内心そう思ったが、口にすることはしないで、幸せそうに笑ってる織姫を見ながら笑う。
「カンナ」
『んあ?』
「起きたのか」
「くっ、黒崎君」
二人と談笑していたら――…一護とルキアに声をかけられた。
一護とルキアとは、死神について教えてもらってからはよく一緒にいる。
一護としてはあんまり危険な事にカンナを巻き込みたくなかったみたいだけど、ルキアがカンナと一緒にいたいと言ってくれた為―――微弱ながらもあたしも死神活動に協力できる事は協力していた。
「カンナさん」
まあ…襲われてる霊をあたしが避難させるくらいで、ルキアと一護が虚と戦闘しているのを、見てるだけだけど。
一護の登場に織姫が頬を染めているのを、たつきと見守りながら――…あたしも一護に要件を言う。

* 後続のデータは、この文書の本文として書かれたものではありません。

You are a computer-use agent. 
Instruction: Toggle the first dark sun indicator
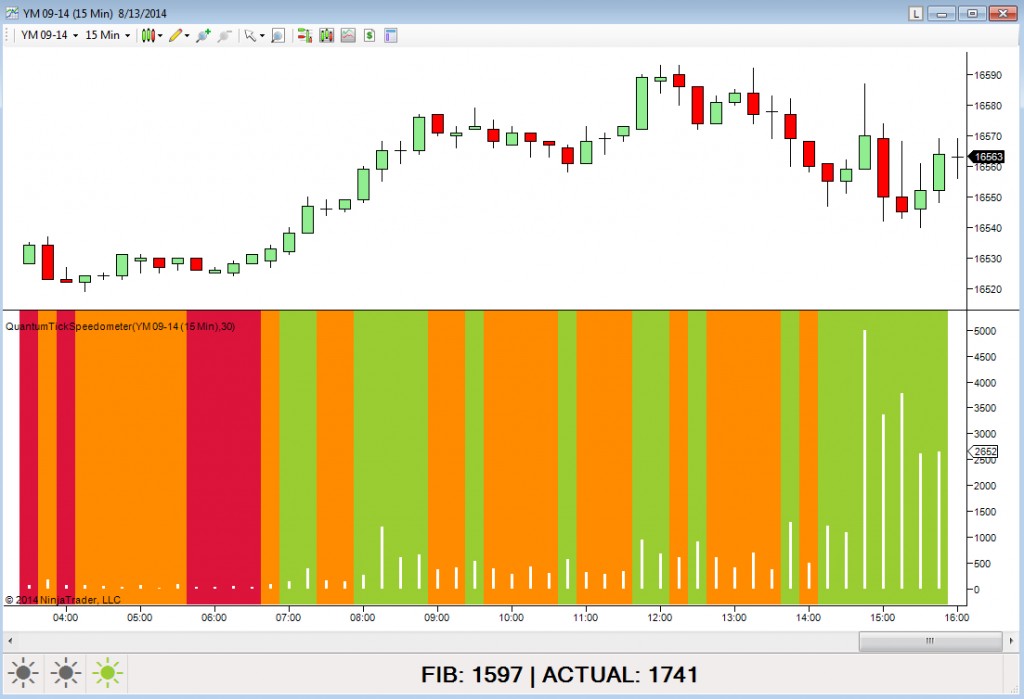tap(24, 674)
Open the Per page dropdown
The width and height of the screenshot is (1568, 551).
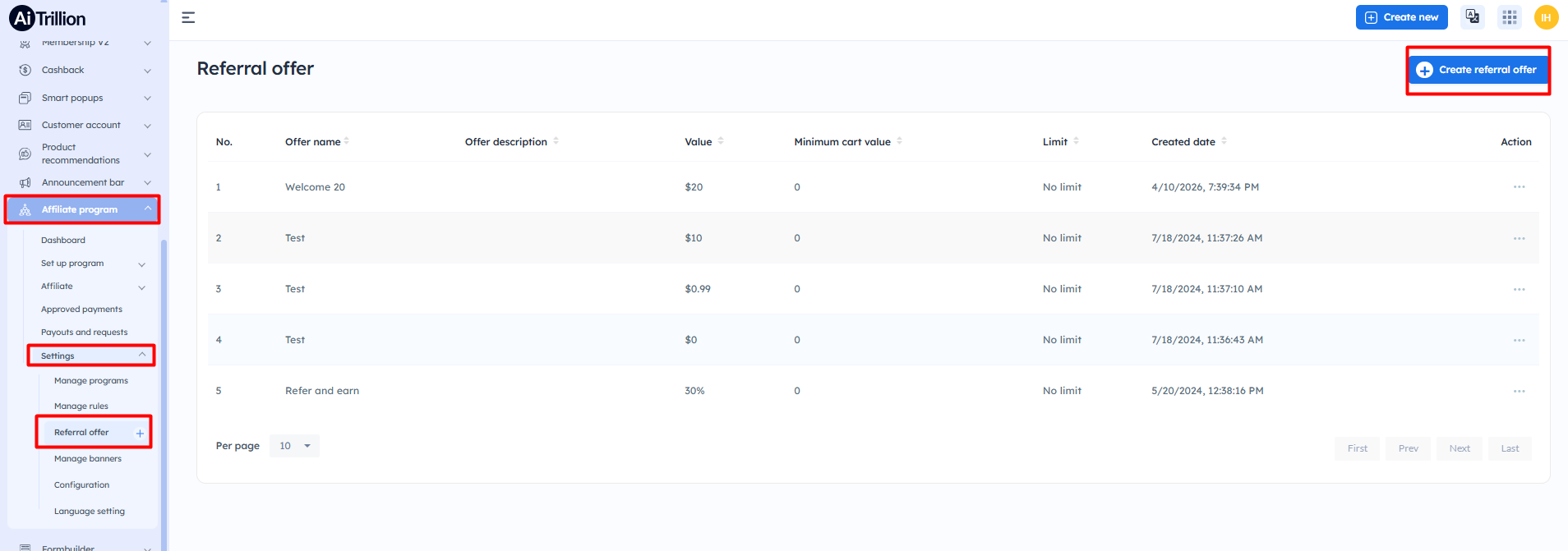tap(294, 446)
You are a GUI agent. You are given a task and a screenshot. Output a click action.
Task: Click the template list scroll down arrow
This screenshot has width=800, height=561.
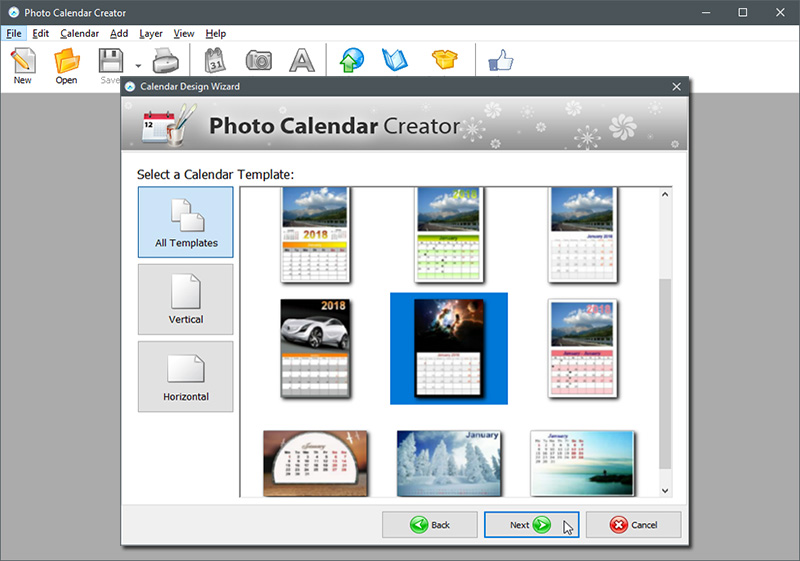(665, 491)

『あ、今日は弟を迎えに学校まで行くから…今日は二人で帰って』
「あぁ、わかった」
「弟…?」
弟と言えば、ルキアが顔を顰めた。
『弟が一人いるんだよ、言わなかった?』
「そう、なんですか……」
『…どうかした?』
「いえ…」
何もないと笑っているルキアだったけど、実のところ…姉のように慕っているカンナに弟がいるのは少なからず嫉妬の対象になる。
弟を優先しているカンナに少し面白くないと思ってしまったルキア。
『そうか…』
「っ!」
そんなルキアに考えるよりも先にあたしは彼女の頭をポンと撫でた。
自分でも…自分よりはるかに年上のルキアを撫でるなんて、そんな事普段はしないのに。何故か自然と頭を撫でてしまった。
息を呑んで目を見開いたルキアが可笑しくて、可愛らしく思えて自分の行動に対する疑問も気にならなかった。
『じゃあ、また明日ー』
「ああ」
「またね、カンナちゃん」
「また明日ー」
そして―――教室を後にする。
懐かしむような瞳を宿したルキアを残したまま――。